子宮頸がんの早期検診

  1.スクリーニングの意義
  子宮頸がん検診は.子宮頸がんの発症率と死亡率を効果的に減少させることができます。 北米.オーストラリア.ヨーロッパなど検診制度が確立している国では.子宮頸がんの発症率や死亡率が大きく減少しています。 しかし.発展途上国では.子宮頸がんの罹患率や死亡率に大きな改善は見られていません。 中国では.子宮頸部集団検診が実施されている北京.上海.天津などの大都市では.子宮頸がんの発生率が他の地域よりもはるかに低くなっています。
  子宮頸部検診を実施することで.初期の病変を発見することができます。 子宮頸部の表面にある細胞は.発がん因子に反応して異常に増殖し.子宮頸部上皮内新形成(CIN)と呼ばれる前がん段階を経て.およそ数年かけて子宮頸部浸潤がんに発展します。 子宮頸部は膣の上部にあり.婦人科検診で確認することができるため.子宮頸部検診には非常に有利な機会となっています。 定期的に子宮頸部検診を受けていれば.がんになる前の段階で前がん病変を発見することは十分に可能であり.適切に管理すれば.子宮頸がんに発展することを効果的に防ぐことができるのです。 子宮頸がん検診を定期的に受診し.前がん病変が発見されたら適切な治療を受ければ.一生子宮頸がんにかからずに済むと言われており.すべての女性が定期的に検診を受けていれば.子宮頸がんは病気から消えていく可能性が高い。 すべての女性は.子宮頸部検診を率先して受け.検診のメリットを周囲の人に伝えることが望まれます。
  2.スクリーニングの方法
  検診は.がんが明らかになる前に発見する方法で.早期のがんや.前がん病変を発見することができます。 子宮頸がんの検診には.子宮頸部細胞診とヒトパピローマウイルス(HPV)検査があり.前者は従来のパップスメア(通称:頸部スミア)と液体による薄層細胞診(TCT)で行われることが一般的です。

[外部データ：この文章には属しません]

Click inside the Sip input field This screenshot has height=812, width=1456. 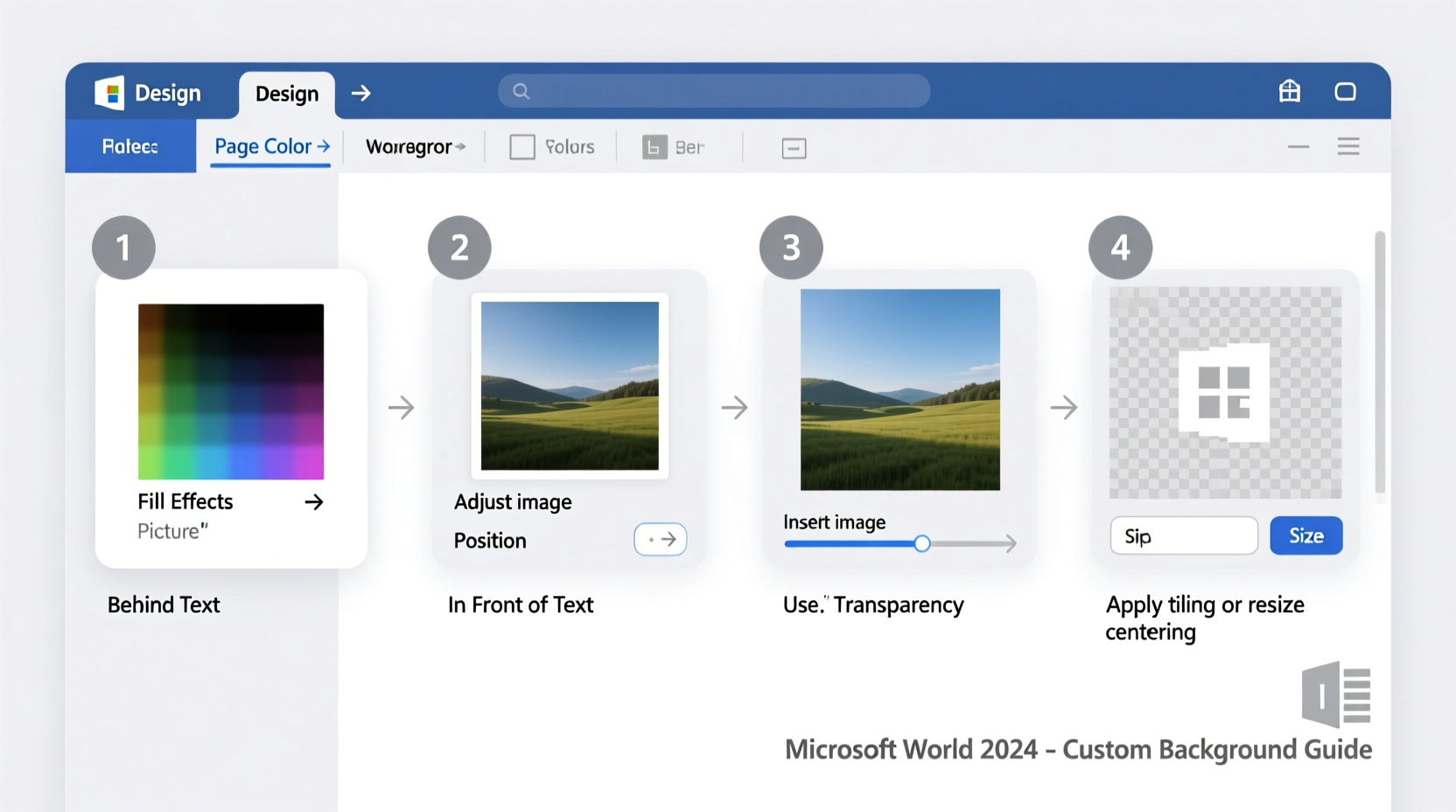1183,536
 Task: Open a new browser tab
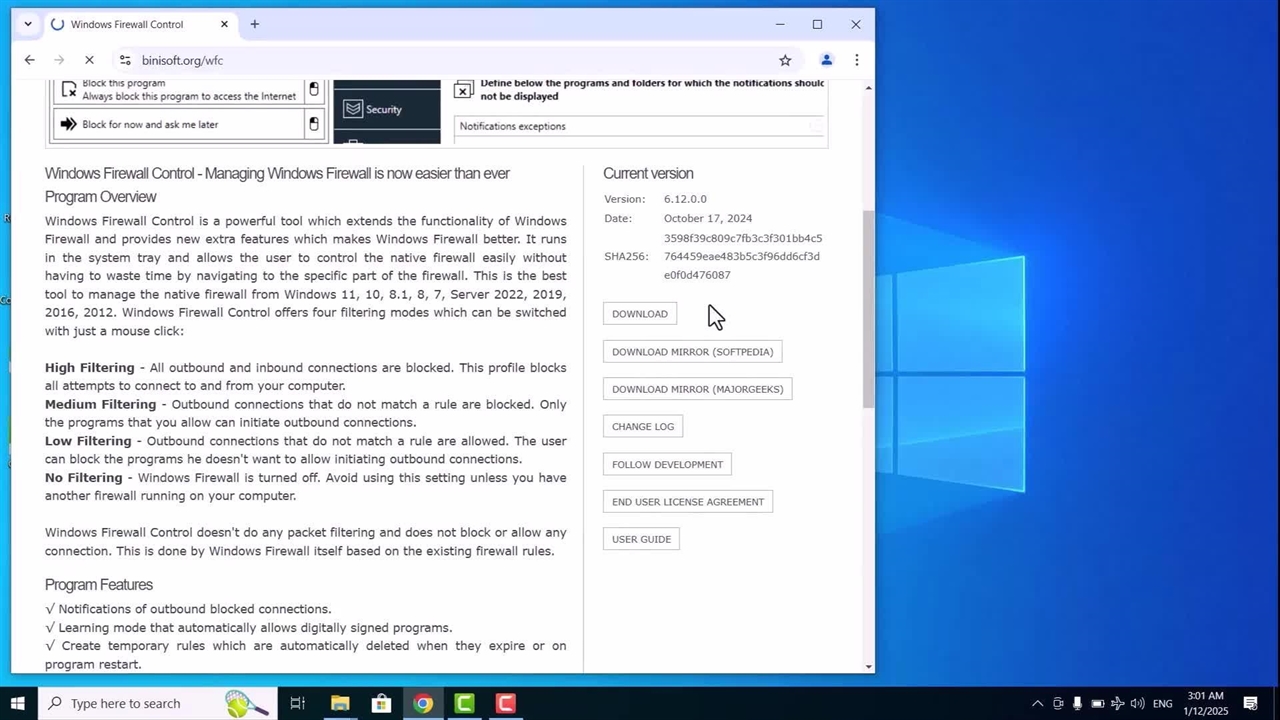(254, 24)
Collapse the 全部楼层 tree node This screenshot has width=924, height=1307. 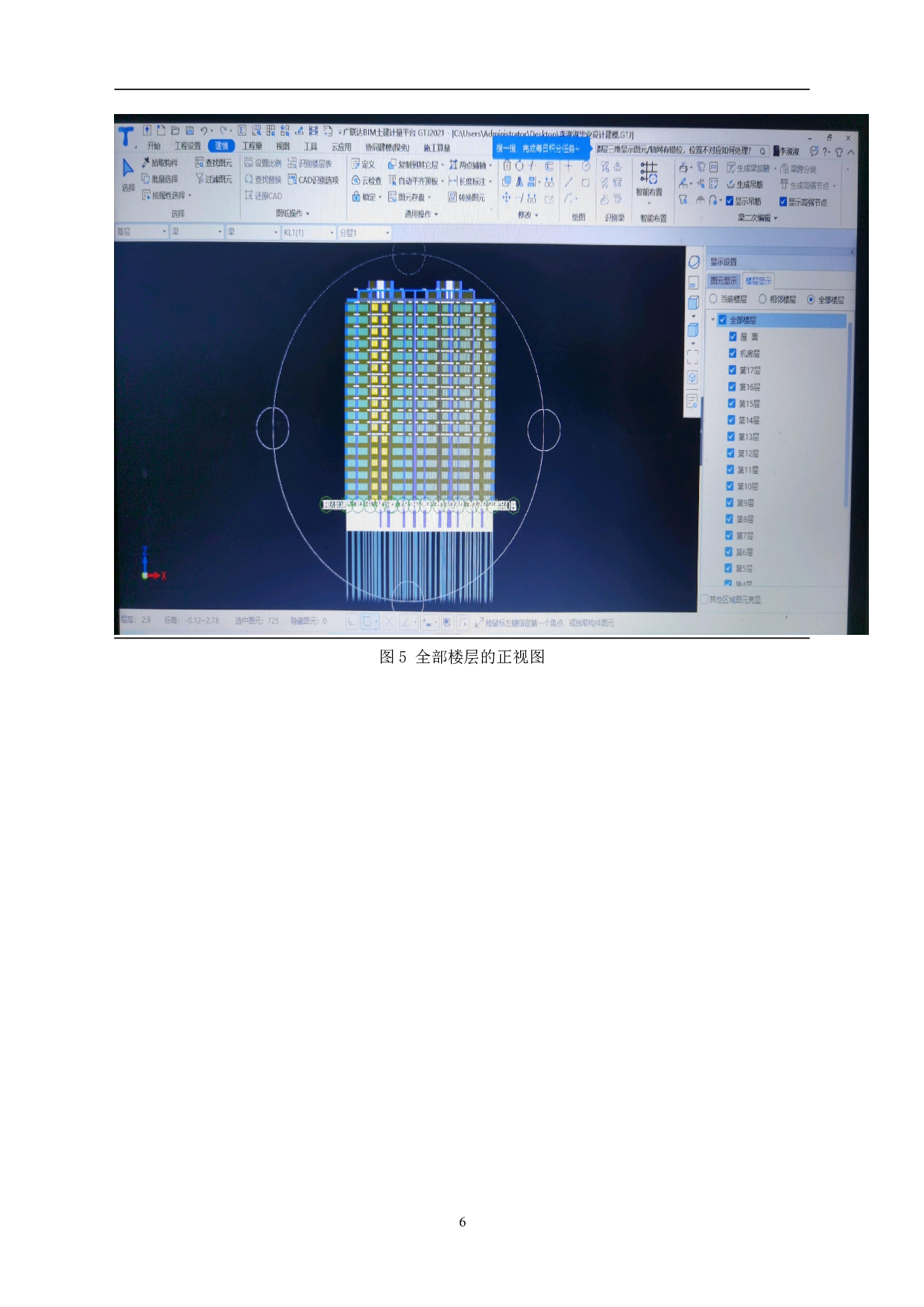coord(713,320)
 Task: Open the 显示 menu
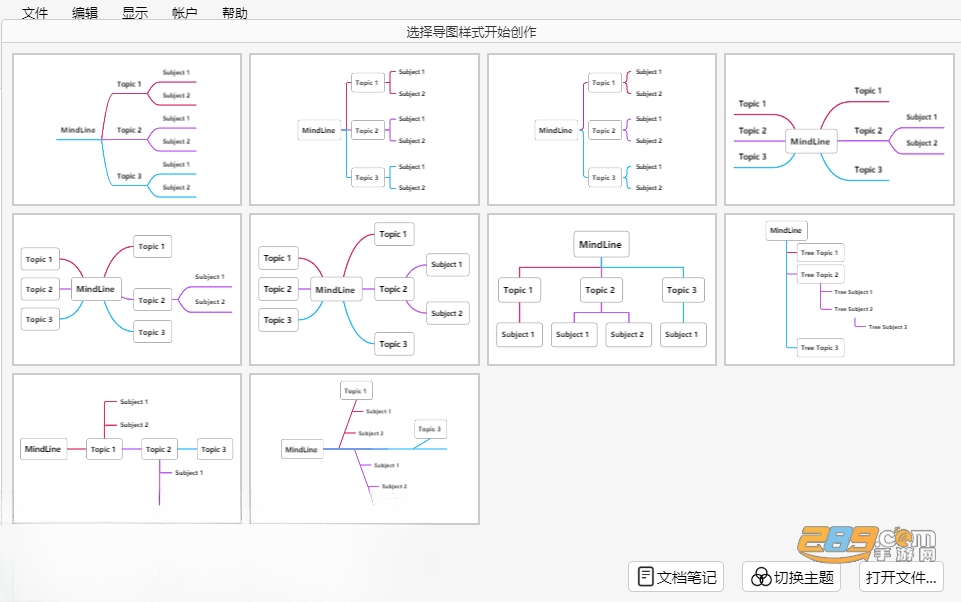coord(135,13)
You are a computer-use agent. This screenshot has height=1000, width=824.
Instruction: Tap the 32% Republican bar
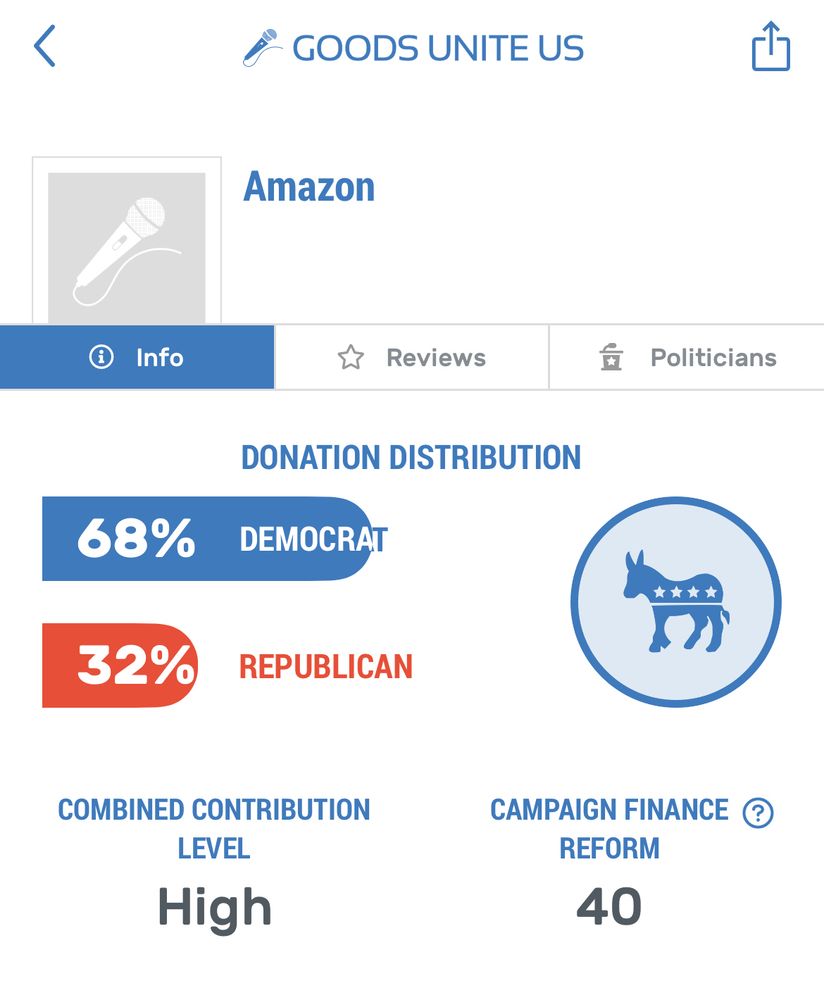[120, 666]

  (1)従来のパップスメアは.医師が鏡を使って子宮頸部を露出させ.小さな木の板で子宮頸部の表面から分泌物や細胞を優しくこすり.スライドガラスに貼り付けて固定.染色し.顕微鏡で観察して.がんや異常増殖細胞を検出するものである。 この方法は.粘液や細胞の重なりによる蓄積.撮影時の細胞の欠損などの影響を受け.検査する医師が異常な細胞を発見する可能性が低くなることがあります。
  (2)液体薄層細胞診(TCT) 医師が子宮頸部を鏡で露出させ.子宮頸部採取用ブラシで子宮頸部細胞を特殊固定液でブラッシングして溶出し.遠心分離と層別化技術で細胞をスライド上に一枚に分散させて顕微鏡で観察する方法です。 この方法の利点は.細胞が単層に分布していること.粘液が除外されること.異常細胞が検者に発見されやすく感度が良いことである。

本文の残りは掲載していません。